## ASSIGNMENT
The expected answer is the set of lines in the data below between the line holding "Task: Open embed code icon" and the line holding "Task: Click the 22 tick on temperature axis", inclusive, written out exactly.

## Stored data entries
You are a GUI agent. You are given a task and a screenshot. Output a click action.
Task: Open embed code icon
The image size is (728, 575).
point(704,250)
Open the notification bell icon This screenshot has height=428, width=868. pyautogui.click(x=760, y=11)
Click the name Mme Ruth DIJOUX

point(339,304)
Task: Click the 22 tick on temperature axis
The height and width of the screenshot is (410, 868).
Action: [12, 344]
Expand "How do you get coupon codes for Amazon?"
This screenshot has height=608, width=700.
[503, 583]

...

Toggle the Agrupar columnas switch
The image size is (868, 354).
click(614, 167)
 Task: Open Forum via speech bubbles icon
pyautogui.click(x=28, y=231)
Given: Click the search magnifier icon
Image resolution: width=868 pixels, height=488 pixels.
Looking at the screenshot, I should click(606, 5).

## TASK RESPONSE
Task: Open embed code icon
The image size is (728, 575).
point(704,250)
Open the notification bell icon This screenshot has height=428, width=868. pyautogui.click(x=760, y=11)
Click the name Mme Ruth DIJOUX

point(339,304)
Task: Click the 22 tick on temperature axis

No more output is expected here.